The Palace of the Emperor on Earth was called the Purple City. It was forbidden to enter the palace without special permission of the emperor. Hence its name ‘The Purple Forbidden City’, usually called ‘The Forbidden City’.

In 1987, The Forbidden City was declared a World Heritage Site and is listed by UNESCO as the largest collection of preserved ancient wooden structures in the world.

The Forbidden City is now referred to as The Palace Museum.

The Forbidden City

Roofs: We may think that ancient roofs would have no importance in Chinese Architecture, but it does play a significant role. Roofs not only protect the house from the elements but it has much deeper meaning. For eg. Buddhist temples used to curve their temple roofs because they believed that shape helps to remove evil spirits. The roof of the temple was made of glazed ceramic tiles and had an overhanging eave, distinguished by a graceful upward slope.

Buddhist Temple with curve roof

Another example of a splendid roof is located inside the wonderful palace, The Forbidden City. There are thirteen tombs all of which have roof tiles that are brilliant yellow, green, and red in color. Each roof carries figurines and mythical creatures. The most intricate designs on the roof are almost always pointing southeast.

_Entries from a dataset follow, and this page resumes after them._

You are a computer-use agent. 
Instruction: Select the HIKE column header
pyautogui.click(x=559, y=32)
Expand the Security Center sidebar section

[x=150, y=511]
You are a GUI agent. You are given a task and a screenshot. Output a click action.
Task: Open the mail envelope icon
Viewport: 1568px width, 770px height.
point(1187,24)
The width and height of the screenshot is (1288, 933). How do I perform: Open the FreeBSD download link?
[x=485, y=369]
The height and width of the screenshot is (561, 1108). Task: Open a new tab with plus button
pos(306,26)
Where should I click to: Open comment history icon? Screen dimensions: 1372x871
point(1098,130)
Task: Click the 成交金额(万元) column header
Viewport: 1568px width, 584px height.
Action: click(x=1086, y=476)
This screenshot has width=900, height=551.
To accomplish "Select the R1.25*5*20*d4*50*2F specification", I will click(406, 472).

Chinese architecture has certain distinct features. They are as follows:

• Chinese architecture has always been in harmony with nature. Chinese architecture de-emphasizes vertical walls.
• The country’s architecture is highly symmetrical, which theoretically supports the proper order of things and signifies a sense of stately greatness.
• Chinese architecture has reserved certain designs for people of different statuses. Aspects of the building such as height, color, material, and size of the house were all regulated by law according to the rank of the family living there.